-- begin Raw data --

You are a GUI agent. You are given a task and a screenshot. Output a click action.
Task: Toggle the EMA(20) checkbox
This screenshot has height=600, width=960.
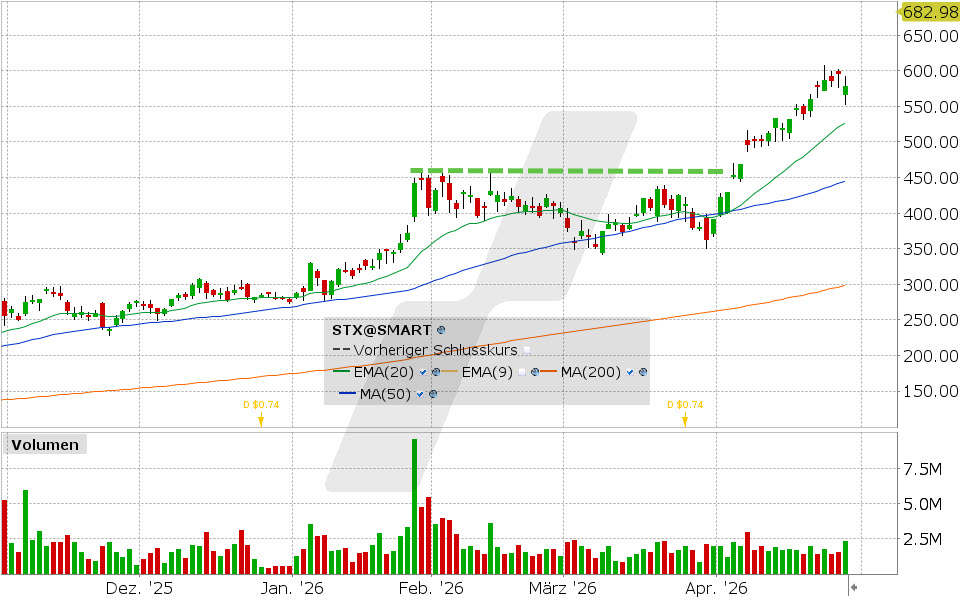pos(424,372)
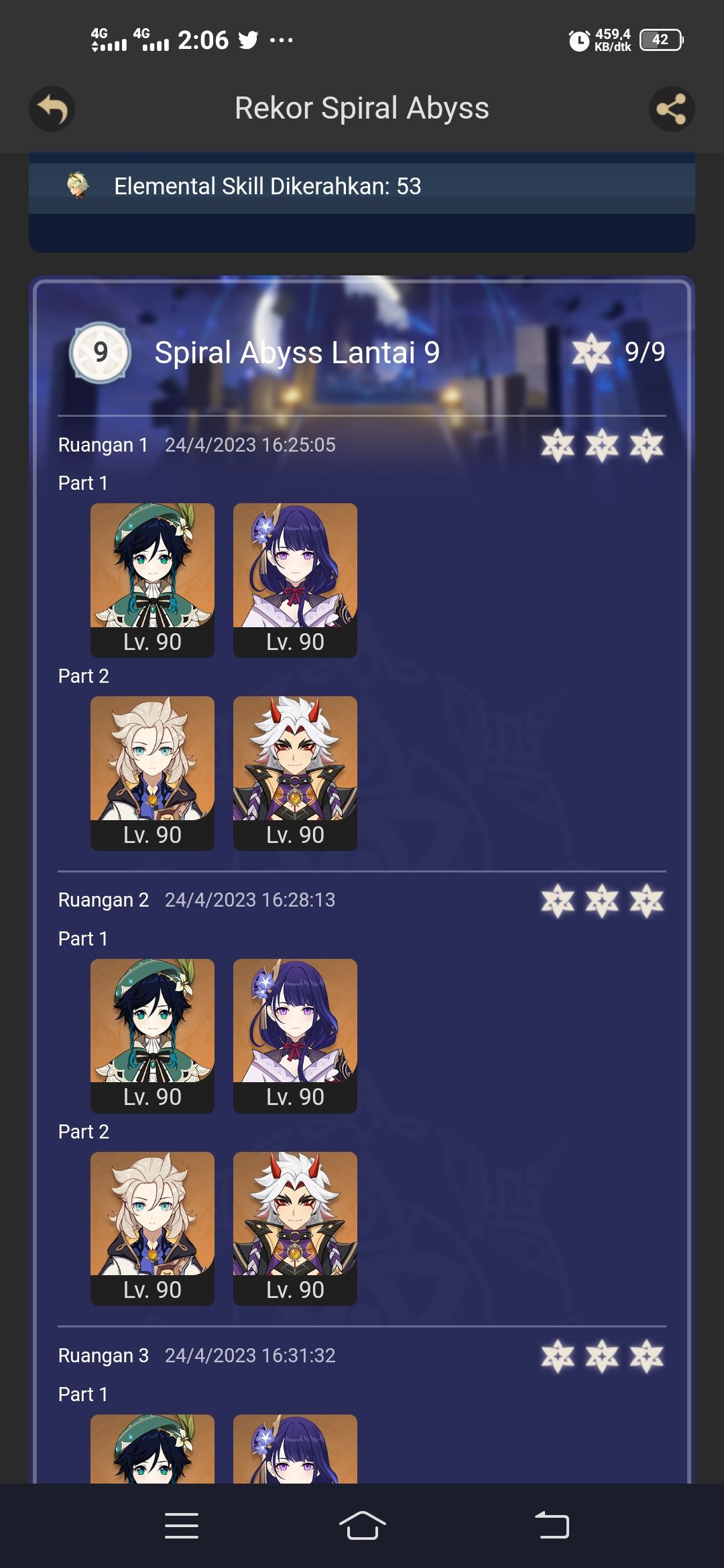
Task: Select Albedo portrait in Ruangan 2 Part 2
Action: (152, 1229)
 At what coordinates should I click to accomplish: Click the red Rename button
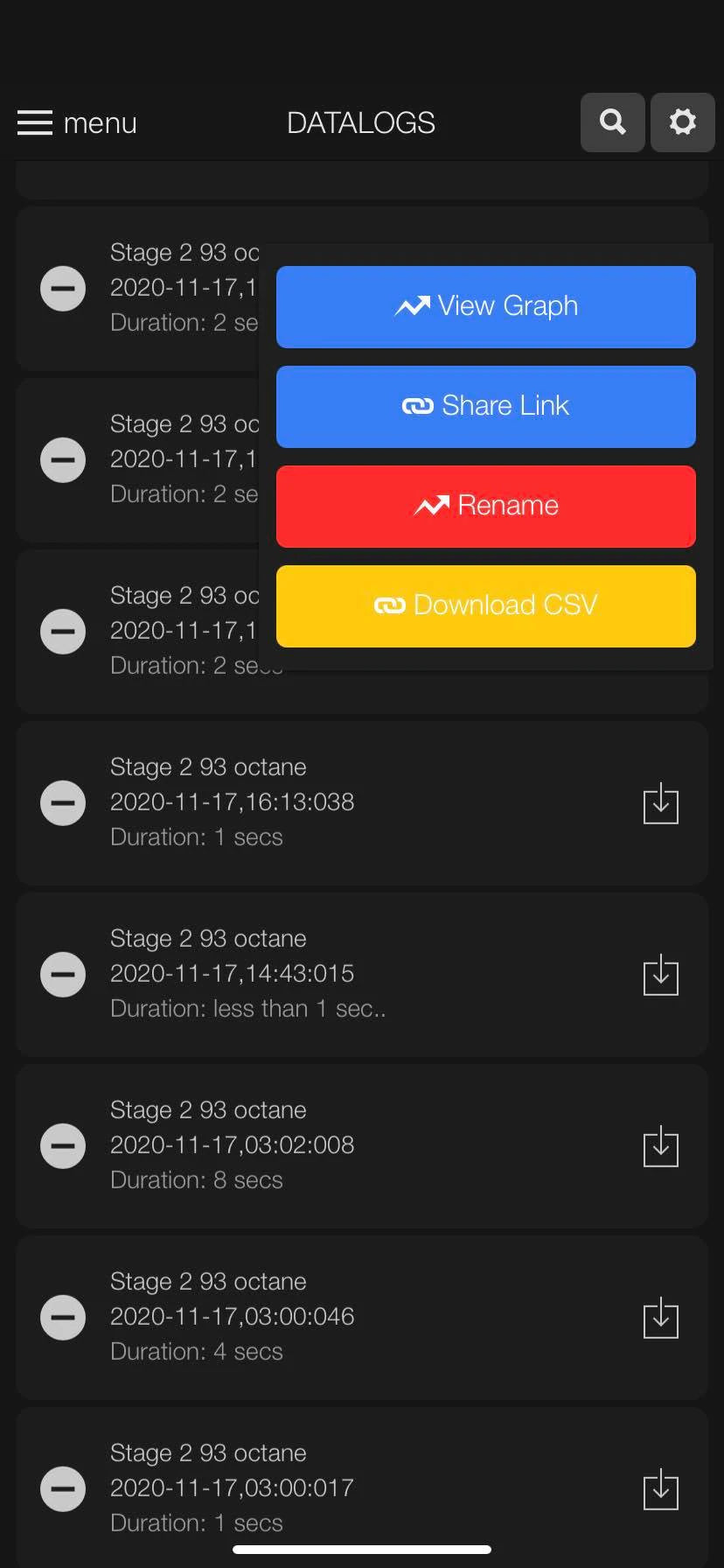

-- end Raw data --

● Exercise: Swap "screenshot" for "screen capture" everywhere it occurs in the items and write them out again with nothing else changed. Omit the pictures from your answer.

● Output:
You are a GUI agent. You are given a task and a screen capture. Output a click action.
Task: Toggle the EMA(20) checkbox
This screen capture has height=600, width=960.
pos(424,372)
Task: Select Albedo portrait in Ruangan 2 Part 2
Action: (152, 1229)
 At what coordinates should I click to accomplish: Click the red Rename button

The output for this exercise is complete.